Today, America suffers a similar crisis of truth. Ian McIntyre explores this in his new book, “Post-Truth.” He posits that “post-truth amounts to a form of ideological supremacy, whereby its practitioners are trying to compel someone to believe in something whether there is good evidence for it or not. And this is a recipe for political domination.” He adds, “the selective use of facts that prop up one’s position, and the complete rejection of facts that do not, seems part and parcel of creating the new post-truth reality.”

I maintain that this crisis of truth is actually a crisis of capitalism, and therefore of white culture, and that this ideological supremacy amounts to a form of white supremacy. Indeed, those responsible for this crisis were not trying to create something new, but rather protect something old—that is, the system of capitalism to which whiteness owes its luxuries.

McIntyre unearths the link between profit-seeking and post-truth politics. From oil companies purchasing politicians and funding climate-change skepticism, to hucksters sowing fear to hawk diet-pills and doomsday gear, the profit-motive poisons everything precious about democracy. It becomes clear that, over time, truth and capitalism are incompatible.

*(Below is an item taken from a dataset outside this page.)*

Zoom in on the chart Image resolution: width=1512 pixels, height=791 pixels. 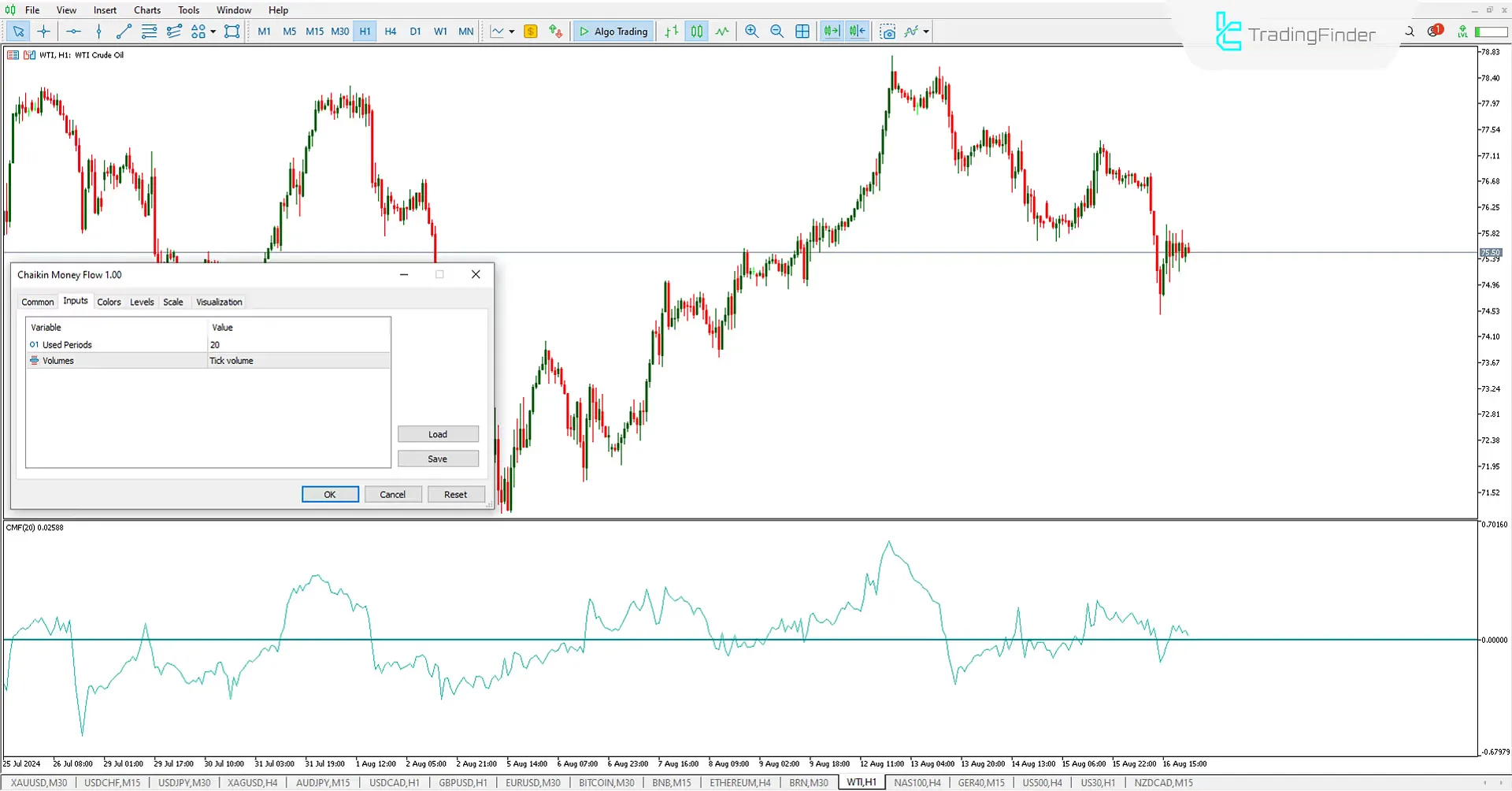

This system does not merely validate and protect the power of white men (the demographic most responsible for our crisis of truth). More so, it embodies whiteness itself.

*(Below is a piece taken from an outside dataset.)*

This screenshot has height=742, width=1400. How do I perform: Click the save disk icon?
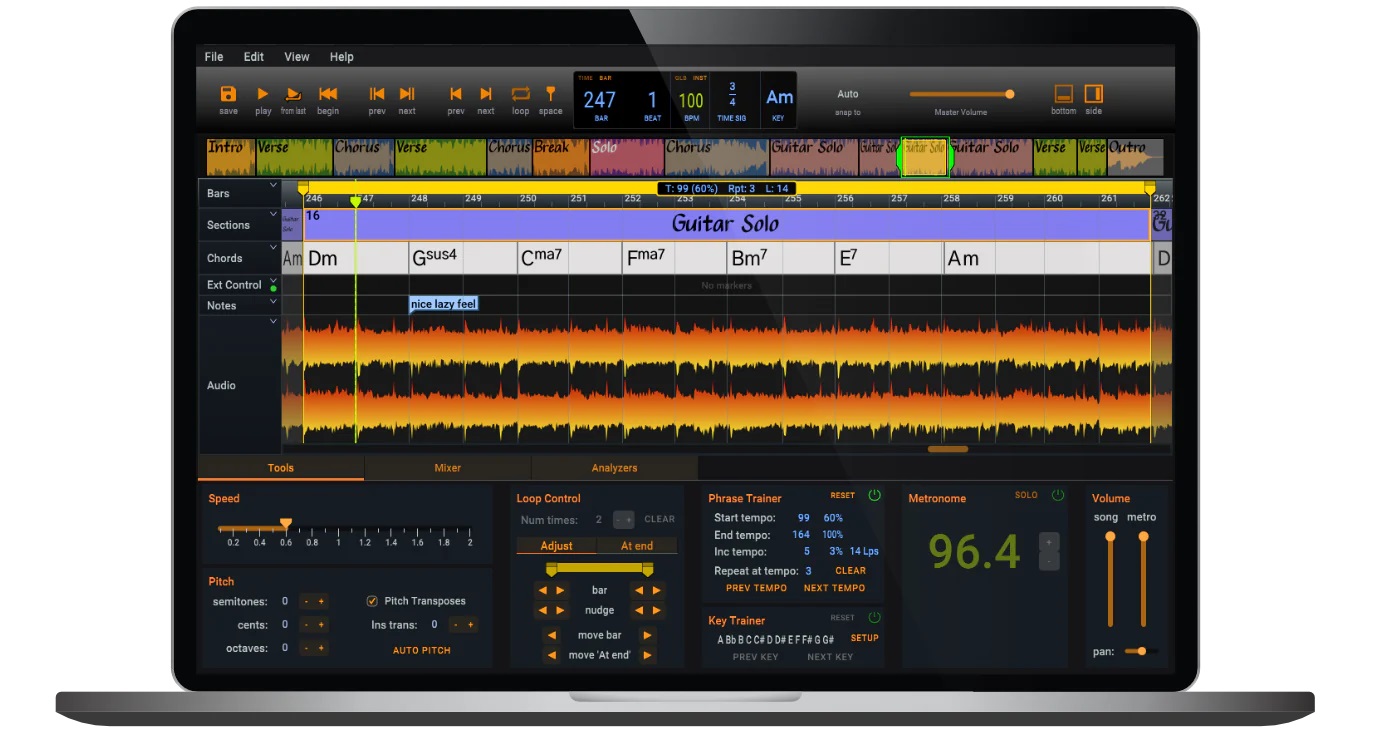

Capitalism’s domination over nature reflects white society’s domination over vulnerable peoples. They are one in the same, and neither can exist without the other. As late-stage capitalism crumbles, so too does white culture and identity. Thus, the war on truth is white America’s last stand. It is a backlash, a cancer, born in the bowels of fat little liars like Limbaugh and Alex Jones that has somehow metastasized its way to the White House.

To no surprise, this crisis follows a period of great hope and uplift. We had just elected our first black president, and our first female president seemed all but guaranteed. Moreover, the Republican Party was on death row. It was certainly losing the culture war, and was about to lose two major successive elections. Even worse—or perhaps I should say even better—the creature atop its leadership who traitors now call “president” foredoomed the party to eternal humiliation.

Things were looking good—except, that is, for the white man. All around, he saw his stranglehold on society loosening. It’s no wonder, then, why we waged war with the truth: the truth waged war with us. Science threatens our carbon-based capitalism, nascent minorities threaten our power, and soon there will be nothing for us to dominate. I ask, what then is left of the white man?

Alas, a drowning man will grab at a straw. Rather than surrender some power and privilege, white America chose instead to invert unwelcome truths, to upend democratic politics as we know it, and to excite fascist inclinations, all to escape a reality so damning to its existence, and to keep its dying culture on life-support.

Some day, the plug will be pulled. Dominion capitalism cannot survive the Anthropocene and, when it explodes, so too will the culture of whiteness forged by its oppressions.

The fate of America rests upon our reaction to this coming crisis. But this could be a problem because—ah, well, just because.